WORK INSTRUCTIONS: Reproduce word for word every line from the one containing "Where should I" up to and including the final line of the items below, leaving the pictures out of your copy.

SOURCE MATERIAL:

***

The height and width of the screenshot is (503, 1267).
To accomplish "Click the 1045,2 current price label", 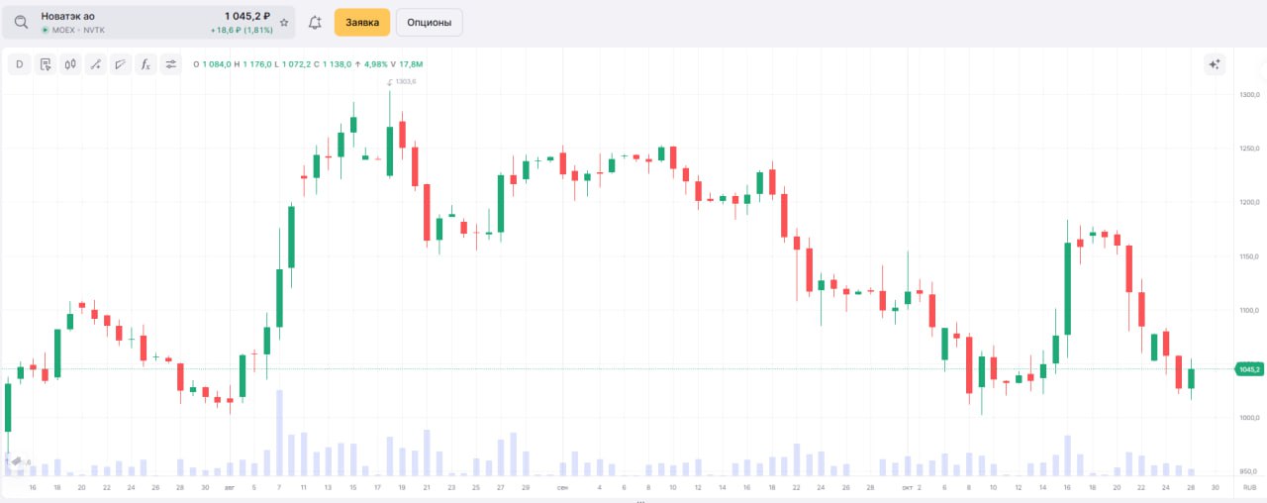I will pyautogui.click(x=1249, y=369).
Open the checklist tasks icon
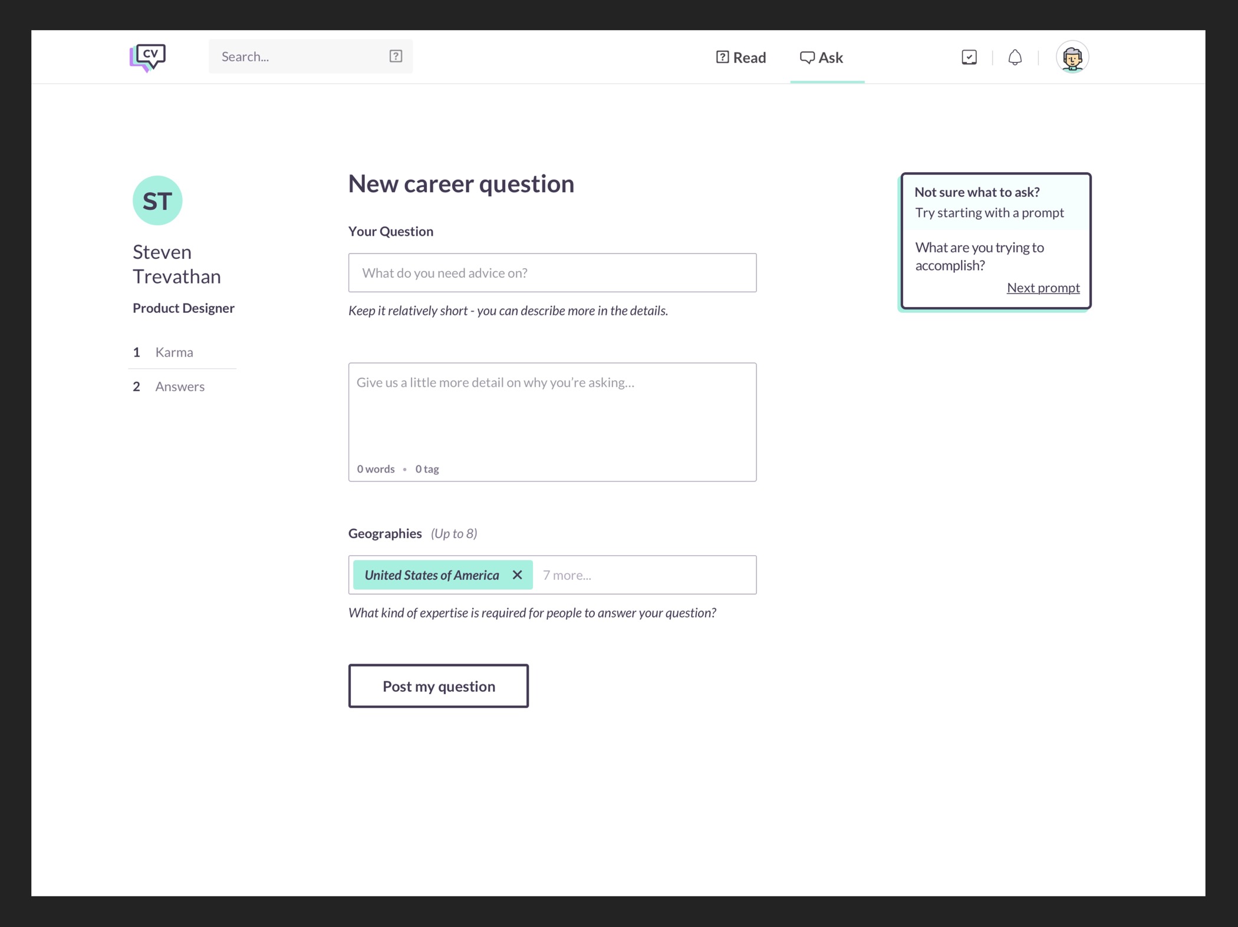 pos(969,57)
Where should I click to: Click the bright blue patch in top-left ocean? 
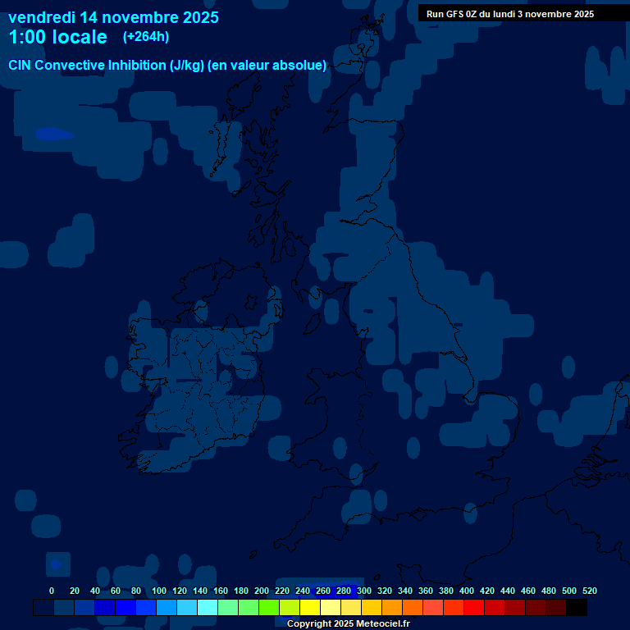[54, 134]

***

TASK RESULT:
Where should I click to: Click the bright blue patch in top-left ocean? 
[54, 134]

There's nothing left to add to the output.